The other software, from email to Safari, seemed as slick as advertised. This has to be the biggest attraction of the iPhone.

The screen seemed big when I was playing videos. But it seemed too small when I tried to browse the New York Times site. You had to choose between seeing a good portion of the page in nano-print, or zooming in to see a couple sentences in a comfortably readable size. Other newspaper and magazine websites had the same issue.

I tried typing on the on-screen keyboard, which worked poorly, getting about 20% of the keypresses wrong. I typed with my thumbs, Blackberry-style, which was the only way that seemed natural to me while holding the device. My thumbs aren’t particularly large, so I assume many people would have the same problem. Maybe I would get the hang of it after a few days of typing, but if I didn’t the device would be unacceptable for touch typing and I might have had to fall back on tapping keys with a stylus.

The AT&T cellular data network was painfully slow when browsing the web. A colleague and I had a conversation about cellular plans while we waited for one web page to download. A WiFi connection was much better.

My first reaction was that even if you never used your iPhone to make phone calls, it would be a nice little portable communications device. You could use it only with WiFi and be pretty happy.

But Apple won’t let you do that. If you buy an iPhone, it won’t do much of anything until you purchase an AT&T Cellular plan for it. You can’t even use the non-phone features unless accept a two-year contract from AT&T, which I’m not about to do.

So: no iPhone for me.

Behind the iPhone Frenzy

Let me say right up front that I have not accepted the Jesus Phone as my personal Lord and Savior. The iPhone might turn out to be insanely great. It might become the best-selling mobile phone ever. Or it might not.

Either way, the iPhone’s arrival and the attendant frenzy mark the beginning of a new phase in the mobile phone world – a phase based on the radical notion that it’s possible to make a pocket-sized device that is a pretty good phone and a pretty good networked computer at the same time.

From a purely technical standpoint, this isn’t surprising at all. Phones are basically computers, and we know how to cram a decent computer into a small, low-power package. The engineering isn’t trivial but we know it can be done. Apple might have modestly better engineering, and significantly better human-factors design, but what they’re doing has been technically possible all along.

Yet somehow it hasn’t happened, because the mobile carriers don’t want it to happen. They have clung to their walled garden models, offering limited, captive services rather than allowing easy development of Internet applications for mobile devices. An open system would provide more benefit overall, but most of that benefit would accrue to consumers. The carriers would rather get a big share of a small pie, than a small share of a big pie.

In most markets, competition keeps this kind of thing from happening, by forcing producers to account for consumer preferences. You would expect competition to have forced the mobile networks open by now, whether the carriers liked it or not.
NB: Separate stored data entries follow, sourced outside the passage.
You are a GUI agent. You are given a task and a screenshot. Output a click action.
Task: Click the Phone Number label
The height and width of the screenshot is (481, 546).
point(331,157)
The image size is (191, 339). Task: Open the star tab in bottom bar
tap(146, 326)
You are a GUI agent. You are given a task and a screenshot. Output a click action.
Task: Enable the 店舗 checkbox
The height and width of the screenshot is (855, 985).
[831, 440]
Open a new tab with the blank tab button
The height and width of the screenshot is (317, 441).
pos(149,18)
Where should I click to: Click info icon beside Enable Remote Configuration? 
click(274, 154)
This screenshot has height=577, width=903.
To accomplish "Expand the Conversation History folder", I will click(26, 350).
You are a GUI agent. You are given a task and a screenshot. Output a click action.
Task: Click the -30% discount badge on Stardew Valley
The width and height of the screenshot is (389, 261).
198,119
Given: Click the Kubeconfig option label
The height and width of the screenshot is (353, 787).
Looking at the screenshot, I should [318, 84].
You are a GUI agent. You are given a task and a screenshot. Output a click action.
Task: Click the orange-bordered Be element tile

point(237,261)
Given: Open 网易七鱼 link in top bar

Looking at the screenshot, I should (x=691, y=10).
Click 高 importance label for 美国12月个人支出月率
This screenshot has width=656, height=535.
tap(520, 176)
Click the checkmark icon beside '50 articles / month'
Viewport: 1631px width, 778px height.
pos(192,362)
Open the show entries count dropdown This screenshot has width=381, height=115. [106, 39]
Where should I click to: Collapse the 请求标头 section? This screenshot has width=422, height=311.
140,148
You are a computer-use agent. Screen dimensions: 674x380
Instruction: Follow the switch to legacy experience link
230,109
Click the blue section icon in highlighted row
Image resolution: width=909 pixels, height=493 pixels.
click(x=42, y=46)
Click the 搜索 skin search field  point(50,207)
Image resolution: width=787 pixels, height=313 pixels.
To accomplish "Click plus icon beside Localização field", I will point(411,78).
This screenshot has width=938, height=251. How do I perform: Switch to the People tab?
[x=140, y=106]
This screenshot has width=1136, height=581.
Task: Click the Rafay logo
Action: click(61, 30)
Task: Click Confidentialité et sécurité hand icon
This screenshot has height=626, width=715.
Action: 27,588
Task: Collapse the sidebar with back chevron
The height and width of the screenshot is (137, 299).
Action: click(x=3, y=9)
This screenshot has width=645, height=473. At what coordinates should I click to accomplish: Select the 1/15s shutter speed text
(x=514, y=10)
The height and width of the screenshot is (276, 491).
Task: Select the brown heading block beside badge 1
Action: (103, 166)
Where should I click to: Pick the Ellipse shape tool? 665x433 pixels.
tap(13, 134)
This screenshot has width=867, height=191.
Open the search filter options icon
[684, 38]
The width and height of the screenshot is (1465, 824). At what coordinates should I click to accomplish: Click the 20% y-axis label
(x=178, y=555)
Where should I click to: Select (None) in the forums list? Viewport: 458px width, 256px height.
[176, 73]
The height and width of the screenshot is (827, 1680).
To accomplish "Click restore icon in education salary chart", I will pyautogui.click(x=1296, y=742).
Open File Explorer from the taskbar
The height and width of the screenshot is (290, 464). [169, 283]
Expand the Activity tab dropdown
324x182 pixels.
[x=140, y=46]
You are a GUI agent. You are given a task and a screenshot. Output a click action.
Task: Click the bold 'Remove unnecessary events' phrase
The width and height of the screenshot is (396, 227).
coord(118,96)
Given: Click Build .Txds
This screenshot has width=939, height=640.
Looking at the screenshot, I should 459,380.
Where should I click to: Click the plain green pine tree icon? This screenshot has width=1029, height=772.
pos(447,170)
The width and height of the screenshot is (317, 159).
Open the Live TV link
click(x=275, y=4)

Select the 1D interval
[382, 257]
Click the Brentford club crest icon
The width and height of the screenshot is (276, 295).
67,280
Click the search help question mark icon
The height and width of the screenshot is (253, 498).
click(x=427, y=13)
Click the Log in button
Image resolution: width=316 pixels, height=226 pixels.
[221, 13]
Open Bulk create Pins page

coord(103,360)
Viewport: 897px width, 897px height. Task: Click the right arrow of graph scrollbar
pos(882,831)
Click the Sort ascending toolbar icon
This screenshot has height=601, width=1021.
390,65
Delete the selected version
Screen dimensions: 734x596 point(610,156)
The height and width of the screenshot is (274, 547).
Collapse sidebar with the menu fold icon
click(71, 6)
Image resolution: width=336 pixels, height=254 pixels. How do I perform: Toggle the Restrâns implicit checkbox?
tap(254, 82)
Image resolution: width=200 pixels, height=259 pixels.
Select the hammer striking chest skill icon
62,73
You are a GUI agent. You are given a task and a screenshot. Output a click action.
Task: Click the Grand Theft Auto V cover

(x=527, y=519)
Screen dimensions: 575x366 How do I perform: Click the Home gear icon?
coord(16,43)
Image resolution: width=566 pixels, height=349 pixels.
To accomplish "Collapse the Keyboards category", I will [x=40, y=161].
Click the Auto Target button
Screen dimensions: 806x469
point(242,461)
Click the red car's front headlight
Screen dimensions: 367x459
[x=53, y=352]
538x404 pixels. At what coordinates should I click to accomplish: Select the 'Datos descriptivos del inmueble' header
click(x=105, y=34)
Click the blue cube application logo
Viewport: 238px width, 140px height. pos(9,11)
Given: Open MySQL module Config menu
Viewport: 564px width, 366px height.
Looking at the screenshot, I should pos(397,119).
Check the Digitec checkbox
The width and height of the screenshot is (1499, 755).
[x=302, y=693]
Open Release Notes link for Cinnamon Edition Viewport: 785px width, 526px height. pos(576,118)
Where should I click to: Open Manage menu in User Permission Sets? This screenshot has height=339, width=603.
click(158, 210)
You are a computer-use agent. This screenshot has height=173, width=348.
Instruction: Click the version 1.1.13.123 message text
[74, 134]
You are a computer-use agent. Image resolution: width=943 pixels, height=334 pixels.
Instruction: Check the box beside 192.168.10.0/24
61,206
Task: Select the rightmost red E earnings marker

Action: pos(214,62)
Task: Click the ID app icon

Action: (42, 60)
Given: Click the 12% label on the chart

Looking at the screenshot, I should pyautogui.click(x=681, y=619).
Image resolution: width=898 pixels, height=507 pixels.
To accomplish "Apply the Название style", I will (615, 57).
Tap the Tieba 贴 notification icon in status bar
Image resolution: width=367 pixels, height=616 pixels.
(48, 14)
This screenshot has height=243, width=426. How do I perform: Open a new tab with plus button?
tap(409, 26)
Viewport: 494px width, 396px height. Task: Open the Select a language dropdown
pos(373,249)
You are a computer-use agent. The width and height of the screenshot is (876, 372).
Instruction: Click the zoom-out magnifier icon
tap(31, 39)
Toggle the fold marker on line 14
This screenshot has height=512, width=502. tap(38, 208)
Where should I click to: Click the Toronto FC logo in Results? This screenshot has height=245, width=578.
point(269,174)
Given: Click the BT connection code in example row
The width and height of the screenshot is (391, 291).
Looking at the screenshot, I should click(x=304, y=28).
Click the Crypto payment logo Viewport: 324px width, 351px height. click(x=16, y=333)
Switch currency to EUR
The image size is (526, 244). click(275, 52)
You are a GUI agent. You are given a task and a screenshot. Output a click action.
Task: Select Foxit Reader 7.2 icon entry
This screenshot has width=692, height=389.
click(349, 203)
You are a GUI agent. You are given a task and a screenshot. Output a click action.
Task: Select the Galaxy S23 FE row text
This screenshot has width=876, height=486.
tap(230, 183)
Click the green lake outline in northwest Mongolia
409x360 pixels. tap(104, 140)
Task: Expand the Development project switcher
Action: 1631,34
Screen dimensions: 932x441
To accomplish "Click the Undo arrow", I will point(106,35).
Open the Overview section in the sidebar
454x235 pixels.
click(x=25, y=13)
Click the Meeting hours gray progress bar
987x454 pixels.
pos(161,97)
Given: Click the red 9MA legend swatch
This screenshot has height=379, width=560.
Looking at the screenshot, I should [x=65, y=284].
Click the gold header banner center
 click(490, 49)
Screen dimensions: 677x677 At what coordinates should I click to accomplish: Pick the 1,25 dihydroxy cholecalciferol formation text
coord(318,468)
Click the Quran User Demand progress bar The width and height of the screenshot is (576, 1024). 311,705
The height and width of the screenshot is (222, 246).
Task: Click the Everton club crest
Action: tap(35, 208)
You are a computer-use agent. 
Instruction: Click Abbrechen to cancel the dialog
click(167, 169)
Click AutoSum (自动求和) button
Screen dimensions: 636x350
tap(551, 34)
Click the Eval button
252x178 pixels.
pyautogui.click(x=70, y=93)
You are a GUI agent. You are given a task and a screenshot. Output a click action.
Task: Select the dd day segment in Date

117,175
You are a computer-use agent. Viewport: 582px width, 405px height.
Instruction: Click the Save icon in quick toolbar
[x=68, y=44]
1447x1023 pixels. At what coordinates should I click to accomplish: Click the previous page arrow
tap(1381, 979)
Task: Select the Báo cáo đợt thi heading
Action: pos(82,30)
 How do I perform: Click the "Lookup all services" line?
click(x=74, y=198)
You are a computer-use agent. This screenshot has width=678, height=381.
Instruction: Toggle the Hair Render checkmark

But this hasn’t happened yet. The carriers have managed to keep control by locking customers in to long contracts and erecting barriers to the entry of new devices and applications. The system seemed to be stuck in an unstable equilibrium. All we needed was some kind of shock, to get the ball rolling downhill.

Only a company with marketing muscle, design mojo, and a world-historic Reality Distortion Field could provide the needed bump. Apple decided to try, in the hope of selling zillions of the new, more capable devices. The real significance of the iPhone, whether it succeeds or fails in the market, is that it will trigger the transition to more open networks. Once people see that a pretty good phone can be a pretty good mobile computer, they won’t settle for less anymore; and mobile networks will be pried open.

Whether or not the Jesus Phone achieves worldly success, it will succeed in its own way by convincing people that the world can be different.